Diyarbakır’ın günümüze kadar gelen tarihi sürecini anlatan Sevgican, “Şehir, zamanla yıkıma uğramış, şehir büyümüş, yollar açılmış, teknoloji ile imkânlar çoğalınca hamam geri plana itilmiş. Misal Deve Hamamı, Melikahmet Hamamı, Vahap Ağa Hamamı gibi birçok hamam işlevini yitirmiştir.” şeklinde konuştu.
“Kültürümüzü ve değerlerimizi yok etmek için çabalamışız”
Diyarbakır’da yaşayanlar olarak, şehrin surlarına sahip çıkamadıklarını ifade eden Sevgican, “Diyarbakır Surlarını kendi ellerimiz ile tahrip etmişiz. Surların taşlarını sökmüşüz. Surlardan taşları alıp götürmüşüz. Kendi kültürümüzü ve değerlerimizi yok etmek için çabalamışız.
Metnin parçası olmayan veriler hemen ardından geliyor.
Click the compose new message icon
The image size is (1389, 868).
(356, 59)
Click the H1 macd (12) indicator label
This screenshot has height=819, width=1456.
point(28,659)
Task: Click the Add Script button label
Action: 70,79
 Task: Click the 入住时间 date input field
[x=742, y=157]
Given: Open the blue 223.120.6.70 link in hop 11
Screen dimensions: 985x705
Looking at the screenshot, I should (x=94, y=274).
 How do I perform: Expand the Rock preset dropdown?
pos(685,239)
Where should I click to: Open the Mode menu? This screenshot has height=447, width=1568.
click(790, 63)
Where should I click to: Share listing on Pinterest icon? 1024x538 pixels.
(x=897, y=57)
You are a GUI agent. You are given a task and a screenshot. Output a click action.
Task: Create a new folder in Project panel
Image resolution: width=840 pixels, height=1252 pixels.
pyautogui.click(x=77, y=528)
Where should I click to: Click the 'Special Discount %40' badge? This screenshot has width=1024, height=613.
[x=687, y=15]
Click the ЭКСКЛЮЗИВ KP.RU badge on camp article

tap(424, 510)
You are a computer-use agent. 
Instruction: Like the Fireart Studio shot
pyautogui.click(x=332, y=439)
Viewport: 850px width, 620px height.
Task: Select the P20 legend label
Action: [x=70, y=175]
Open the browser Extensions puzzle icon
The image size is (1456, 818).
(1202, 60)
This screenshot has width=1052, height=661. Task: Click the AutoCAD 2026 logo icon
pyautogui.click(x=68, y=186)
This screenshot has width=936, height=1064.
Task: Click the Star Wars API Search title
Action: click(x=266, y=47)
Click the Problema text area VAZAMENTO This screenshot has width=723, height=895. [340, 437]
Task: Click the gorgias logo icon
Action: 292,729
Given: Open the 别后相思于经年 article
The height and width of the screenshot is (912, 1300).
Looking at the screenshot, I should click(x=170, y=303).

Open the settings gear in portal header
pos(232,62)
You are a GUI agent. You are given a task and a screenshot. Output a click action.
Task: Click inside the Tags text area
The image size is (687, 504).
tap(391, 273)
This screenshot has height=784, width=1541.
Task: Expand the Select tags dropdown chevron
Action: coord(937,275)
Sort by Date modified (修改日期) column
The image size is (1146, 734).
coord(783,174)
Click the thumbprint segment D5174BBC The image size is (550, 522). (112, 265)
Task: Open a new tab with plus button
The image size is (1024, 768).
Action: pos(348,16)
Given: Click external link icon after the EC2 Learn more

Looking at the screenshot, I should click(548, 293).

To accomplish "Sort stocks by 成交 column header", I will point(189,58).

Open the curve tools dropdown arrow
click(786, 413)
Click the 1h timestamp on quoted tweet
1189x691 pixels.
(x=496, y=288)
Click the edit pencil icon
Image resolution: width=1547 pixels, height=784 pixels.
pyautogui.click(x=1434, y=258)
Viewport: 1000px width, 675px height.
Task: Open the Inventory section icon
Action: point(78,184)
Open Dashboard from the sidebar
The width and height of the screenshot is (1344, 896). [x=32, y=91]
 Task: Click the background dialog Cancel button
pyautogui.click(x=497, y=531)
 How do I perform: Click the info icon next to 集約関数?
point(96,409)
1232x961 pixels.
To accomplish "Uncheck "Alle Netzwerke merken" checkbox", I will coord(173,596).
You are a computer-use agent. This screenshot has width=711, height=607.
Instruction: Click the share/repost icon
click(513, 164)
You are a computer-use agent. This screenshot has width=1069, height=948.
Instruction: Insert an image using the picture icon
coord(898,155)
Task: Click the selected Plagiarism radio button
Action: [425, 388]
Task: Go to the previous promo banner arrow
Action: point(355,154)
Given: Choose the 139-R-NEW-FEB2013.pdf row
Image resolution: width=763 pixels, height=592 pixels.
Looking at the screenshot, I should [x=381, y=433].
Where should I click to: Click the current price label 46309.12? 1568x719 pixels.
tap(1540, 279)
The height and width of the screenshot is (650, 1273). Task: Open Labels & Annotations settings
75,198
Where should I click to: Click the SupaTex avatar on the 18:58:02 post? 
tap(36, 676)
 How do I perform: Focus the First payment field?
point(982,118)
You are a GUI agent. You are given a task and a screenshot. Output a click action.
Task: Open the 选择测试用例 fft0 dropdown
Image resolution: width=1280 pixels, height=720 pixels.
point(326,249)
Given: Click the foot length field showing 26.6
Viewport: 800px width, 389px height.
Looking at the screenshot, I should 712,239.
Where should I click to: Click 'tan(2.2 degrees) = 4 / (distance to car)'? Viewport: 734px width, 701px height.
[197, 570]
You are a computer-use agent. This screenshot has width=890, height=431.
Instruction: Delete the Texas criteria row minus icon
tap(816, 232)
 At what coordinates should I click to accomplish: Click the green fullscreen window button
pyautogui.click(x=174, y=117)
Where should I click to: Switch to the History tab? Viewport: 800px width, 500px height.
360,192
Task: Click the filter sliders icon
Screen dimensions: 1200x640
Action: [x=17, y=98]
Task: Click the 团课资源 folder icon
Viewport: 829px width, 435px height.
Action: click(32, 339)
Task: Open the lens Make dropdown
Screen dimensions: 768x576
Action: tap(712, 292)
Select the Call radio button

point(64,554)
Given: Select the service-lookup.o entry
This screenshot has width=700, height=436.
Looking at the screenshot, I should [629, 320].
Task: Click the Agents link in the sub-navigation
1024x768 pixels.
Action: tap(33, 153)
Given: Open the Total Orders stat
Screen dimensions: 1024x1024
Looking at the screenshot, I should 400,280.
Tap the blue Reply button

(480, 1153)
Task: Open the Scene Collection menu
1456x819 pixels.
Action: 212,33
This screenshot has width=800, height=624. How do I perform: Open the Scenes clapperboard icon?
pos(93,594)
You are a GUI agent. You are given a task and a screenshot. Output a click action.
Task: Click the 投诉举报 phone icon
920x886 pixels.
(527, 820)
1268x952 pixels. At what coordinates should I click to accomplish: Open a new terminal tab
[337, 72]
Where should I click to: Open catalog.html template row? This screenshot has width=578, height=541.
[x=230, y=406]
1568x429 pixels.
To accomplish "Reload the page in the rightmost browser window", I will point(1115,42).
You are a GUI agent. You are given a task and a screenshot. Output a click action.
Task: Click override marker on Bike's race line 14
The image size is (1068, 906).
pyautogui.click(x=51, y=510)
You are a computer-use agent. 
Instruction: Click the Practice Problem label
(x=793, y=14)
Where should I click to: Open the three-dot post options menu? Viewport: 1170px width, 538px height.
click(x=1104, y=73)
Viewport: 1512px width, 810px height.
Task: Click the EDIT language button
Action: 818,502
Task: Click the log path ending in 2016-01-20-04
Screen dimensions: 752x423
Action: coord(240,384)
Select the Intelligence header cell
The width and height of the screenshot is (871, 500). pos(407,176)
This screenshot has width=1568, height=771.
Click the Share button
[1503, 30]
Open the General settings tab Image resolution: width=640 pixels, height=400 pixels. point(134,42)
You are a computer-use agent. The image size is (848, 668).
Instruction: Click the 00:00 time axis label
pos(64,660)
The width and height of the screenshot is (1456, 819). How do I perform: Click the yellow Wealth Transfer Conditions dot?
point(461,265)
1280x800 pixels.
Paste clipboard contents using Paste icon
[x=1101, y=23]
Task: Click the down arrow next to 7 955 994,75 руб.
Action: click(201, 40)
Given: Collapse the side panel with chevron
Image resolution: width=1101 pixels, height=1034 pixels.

Biz el birliğiyle yıkmaya çalışmamıza rağmen, tarih inadına ayakta duruyor.” dedi.
“Adına türküler yazdığımız Kırklar Dağı’na binaları diktiler”
On Gözlü Köprü, Surlar ve Keçi Burcu ile bir kompozisyon oluşturan Kırklar Dağı’nın üzerine binalar yapılmasını akıl dışı olarak değerlendiren Sevgican, “Adına türküler yazdığımız bir Kırklar Dağ’ı var. Onun da üzerine kalkıp binalar dikmişler. Başka yer mi yoktu. Gelip o tarihin aktığı, koktuğu yerin üzerine binaları diktiniz. Diyarbakır Surları ve Hevsel Bahçeleri Unesco kapsamına alındı. Hevsel Bahçesi dünyanın en zengin bahçelerinden biridir. Dünyada böyle bir bahçe yok. Bu kadar çeşidi içinde barındıran, meyve ve sepzeleriyle, kuş ve böcekleriyle zenginliğini koruyan başka bir bahçe yok. Hem burası kuş cennetidir. İşte bunların hepsi birliktedir. Bizim bunları korumaya almamız lazımdır.” diye belirtti.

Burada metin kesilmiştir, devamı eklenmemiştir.